THE TASK => In the records below, find each line containing the word "handle" and copy it.

*-*-*

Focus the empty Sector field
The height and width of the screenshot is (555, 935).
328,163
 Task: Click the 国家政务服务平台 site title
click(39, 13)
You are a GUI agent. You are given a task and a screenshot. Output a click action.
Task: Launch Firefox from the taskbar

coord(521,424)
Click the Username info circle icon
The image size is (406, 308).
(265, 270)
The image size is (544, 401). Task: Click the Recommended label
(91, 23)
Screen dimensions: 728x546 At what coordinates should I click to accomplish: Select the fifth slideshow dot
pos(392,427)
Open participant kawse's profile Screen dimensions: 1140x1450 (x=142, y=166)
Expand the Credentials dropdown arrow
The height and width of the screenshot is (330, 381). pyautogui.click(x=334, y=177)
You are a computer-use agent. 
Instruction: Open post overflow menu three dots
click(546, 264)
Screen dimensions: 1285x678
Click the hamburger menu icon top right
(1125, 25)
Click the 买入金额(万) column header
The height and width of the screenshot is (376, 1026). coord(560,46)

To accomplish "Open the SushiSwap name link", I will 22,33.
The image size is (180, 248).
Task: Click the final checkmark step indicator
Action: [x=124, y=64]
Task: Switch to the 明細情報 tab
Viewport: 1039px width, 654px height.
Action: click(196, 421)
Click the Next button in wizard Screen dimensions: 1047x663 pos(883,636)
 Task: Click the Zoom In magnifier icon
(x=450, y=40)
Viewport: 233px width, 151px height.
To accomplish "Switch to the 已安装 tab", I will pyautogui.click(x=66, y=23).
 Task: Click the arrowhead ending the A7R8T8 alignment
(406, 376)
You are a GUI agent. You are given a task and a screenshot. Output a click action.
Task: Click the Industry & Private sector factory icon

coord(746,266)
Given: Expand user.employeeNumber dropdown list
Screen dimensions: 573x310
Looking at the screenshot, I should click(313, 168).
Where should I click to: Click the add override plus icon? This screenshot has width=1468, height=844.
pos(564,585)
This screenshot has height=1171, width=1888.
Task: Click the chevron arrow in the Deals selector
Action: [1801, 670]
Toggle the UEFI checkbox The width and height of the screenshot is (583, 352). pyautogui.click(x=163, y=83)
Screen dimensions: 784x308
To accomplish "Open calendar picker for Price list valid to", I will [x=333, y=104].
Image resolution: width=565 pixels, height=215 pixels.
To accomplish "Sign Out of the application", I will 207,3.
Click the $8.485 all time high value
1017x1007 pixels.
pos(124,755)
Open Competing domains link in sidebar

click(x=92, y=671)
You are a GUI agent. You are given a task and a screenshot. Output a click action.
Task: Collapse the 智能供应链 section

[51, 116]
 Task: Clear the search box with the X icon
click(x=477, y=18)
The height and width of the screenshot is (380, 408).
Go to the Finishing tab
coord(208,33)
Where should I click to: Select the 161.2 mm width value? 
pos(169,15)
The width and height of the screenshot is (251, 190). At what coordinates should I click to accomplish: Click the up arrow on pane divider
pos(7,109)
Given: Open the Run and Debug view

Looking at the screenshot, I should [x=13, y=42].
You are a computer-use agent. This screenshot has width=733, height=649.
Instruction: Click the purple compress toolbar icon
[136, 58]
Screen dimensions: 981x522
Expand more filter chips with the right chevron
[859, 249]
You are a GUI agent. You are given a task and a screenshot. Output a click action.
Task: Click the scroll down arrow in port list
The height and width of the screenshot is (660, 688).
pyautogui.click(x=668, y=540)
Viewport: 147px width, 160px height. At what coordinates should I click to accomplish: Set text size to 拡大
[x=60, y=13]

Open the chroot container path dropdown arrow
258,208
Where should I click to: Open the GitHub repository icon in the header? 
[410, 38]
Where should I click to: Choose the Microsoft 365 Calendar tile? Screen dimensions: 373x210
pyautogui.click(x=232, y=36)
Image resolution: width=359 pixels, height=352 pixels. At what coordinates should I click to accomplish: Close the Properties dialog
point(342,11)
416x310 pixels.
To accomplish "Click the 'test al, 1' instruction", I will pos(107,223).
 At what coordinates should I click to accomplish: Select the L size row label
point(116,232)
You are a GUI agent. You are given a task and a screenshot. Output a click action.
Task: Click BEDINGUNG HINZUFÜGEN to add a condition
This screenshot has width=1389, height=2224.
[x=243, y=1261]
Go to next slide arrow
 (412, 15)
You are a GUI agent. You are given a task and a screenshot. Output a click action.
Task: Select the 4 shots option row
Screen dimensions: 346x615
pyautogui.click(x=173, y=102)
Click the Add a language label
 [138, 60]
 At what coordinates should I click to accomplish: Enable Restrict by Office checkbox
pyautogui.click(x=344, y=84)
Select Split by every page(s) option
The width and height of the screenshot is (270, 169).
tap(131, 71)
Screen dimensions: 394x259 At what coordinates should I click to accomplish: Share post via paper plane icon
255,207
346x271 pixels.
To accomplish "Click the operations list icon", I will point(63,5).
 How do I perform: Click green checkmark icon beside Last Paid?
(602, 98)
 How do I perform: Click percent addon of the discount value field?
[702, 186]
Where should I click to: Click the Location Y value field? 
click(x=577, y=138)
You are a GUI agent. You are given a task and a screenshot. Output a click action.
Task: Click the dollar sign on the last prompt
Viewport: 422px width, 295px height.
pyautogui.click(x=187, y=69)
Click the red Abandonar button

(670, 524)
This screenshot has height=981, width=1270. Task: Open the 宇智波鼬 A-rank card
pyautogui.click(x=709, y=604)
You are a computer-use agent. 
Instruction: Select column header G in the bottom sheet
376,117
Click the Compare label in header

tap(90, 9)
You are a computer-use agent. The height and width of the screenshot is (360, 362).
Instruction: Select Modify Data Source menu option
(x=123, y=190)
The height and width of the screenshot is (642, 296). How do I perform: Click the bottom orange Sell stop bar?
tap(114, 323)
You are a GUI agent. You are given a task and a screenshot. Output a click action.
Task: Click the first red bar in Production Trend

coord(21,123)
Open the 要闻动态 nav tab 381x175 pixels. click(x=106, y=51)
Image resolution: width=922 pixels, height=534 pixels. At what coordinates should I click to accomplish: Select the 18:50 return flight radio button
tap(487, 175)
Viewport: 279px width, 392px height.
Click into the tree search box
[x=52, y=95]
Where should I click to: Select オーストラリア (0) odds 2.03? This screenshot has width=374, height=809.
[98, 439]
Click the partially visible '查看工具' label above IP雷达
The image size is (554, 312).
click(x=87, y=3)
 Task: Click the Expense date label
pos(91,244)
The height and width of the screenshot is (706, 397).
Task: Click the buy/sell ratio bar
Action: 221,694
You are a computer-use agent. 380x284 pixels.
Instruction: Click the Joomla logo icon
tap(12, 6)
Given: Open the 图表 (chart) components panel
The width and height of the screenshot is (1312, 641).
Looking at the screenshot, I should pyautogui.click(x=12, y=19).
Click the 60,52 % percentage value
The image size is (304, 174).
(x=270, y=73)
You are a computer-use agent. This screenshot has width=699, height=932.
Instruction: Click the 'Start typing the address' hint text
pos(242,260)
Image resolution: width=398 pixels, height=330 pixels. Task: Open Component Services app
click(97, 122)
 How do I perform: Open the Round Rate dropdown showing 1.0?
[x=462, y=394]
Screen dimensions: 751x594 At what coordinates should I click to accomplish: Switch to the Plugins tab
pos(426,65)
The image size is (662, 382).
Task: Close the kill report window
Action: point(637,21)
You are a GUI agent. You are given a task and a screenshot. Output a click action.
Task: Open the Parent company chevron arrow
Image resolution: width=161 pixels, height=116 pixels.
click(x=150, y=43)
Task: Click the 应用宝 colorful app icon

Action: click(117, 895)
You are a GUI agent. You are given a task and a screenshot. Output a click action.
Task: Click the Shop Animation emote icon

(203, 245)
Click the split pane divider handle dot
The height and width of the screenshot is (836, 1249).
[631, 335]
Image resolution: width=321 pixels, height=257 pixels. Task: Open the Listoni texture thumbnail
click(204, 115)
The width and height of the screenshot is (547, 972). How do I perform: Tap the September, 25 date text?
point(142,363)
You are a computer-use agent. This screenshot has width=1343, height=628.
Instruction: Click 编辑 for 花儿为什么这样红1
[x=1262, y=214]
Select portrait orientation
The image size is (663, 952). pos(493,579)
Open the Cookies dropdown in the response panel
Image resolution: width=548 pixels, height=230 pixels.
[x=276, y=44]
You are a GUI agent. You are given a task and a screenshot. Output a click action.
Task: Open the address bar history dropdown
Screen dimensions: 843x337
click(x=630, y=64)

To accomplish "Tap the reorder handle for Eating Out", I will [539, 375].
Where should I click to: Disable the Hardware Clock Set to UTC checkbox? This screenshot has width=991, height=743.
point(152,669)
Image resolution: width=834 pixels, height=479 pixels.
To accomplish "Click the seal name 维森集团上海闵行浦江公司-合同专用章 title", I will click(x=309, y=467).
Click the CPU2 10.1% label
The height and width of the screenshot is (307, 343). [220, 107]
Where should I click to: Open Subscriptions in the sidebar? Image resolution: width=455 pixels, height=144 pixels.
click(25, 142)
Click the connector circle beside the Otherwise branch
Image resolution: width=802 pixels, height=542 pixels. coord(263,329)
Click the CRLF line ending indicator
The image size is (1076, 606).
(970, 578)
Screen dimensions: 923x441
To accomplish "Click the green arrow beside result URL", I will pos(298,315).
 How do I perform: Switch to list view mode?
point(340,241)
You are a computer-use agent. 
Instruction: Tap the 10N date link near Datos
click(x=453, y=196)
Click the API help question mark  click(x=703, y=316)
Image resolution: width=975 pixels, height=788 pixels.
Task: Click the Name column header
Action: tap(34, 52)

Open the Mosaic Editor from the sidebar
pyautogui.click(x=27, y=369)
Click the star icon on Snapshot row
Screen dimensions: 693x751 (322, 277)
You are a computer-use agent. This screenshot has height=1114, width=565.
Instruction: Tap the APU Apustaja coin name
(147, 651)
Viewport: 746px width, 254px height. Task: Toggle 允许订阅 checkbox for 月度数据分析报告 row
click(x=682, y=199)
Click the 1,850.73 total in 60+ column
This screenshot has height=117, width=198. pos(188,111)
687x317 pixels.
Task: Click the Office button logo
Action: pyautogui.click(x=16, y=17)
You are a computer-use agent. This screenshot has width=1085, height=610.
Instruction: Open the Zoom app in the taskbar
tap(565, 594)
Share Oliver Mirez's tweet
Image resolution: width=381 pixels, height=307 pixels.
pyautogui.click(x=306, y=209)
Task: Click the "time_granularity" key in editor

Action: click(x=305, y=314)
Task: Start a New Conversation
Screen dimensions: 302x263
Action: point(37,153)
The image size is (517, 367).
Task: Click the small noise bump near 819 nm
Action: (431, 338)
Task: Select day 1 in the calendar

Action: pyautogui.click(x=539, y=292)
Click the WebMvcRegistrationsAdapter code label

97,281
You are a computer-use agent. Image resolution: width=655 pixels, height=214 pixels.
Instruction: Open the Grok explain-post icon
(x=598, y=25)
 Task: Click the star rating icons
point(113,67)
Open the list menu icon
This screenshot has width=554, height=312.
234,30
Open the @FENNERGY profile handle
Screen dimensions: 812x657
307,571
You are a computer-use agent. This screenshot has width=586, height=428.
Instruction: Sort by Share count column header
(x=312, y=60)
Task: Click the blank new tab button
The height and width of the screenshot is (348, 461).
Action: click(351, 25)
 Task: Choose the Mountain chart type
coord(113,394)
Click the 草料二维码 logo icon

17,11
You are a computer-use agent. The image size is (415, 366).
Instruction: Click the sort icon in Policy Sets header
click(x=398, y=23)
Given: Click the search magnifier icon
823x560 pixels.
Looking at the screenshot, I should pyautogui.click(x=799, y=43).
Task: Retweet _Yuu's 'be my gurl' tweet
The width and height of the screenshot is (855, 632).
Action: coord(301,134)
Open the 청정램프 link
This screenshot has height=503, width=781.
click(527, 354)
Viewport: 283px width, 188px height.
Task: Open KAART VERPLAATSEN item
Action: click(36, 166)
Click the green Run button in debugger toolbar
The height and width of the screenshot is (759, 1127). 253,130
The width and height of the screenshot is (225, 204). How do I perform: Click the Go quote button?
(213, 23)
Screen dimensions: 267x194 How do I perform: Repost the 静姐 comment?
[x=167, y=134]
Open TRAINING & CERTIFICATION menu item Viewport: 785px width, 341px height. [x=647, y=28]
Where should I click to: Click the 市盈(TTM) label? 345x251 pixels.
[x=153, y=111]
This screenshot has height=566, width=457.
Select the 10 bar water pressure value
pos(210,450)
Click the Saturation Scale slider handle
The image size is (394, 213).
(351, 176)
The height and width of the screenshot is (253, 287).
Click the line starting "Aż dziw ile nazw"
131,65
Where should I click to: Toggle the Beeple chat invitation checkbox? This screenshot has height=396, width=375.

*-*-*

RESULT FOR THIS EXERCISE =>
Click the split pane divider handle dot
To accomplish "Tap the reorder handle for Eating Out", I will [539, 375].
Open the @FENNERGY profile handle
Click the Saturation Scale slider handle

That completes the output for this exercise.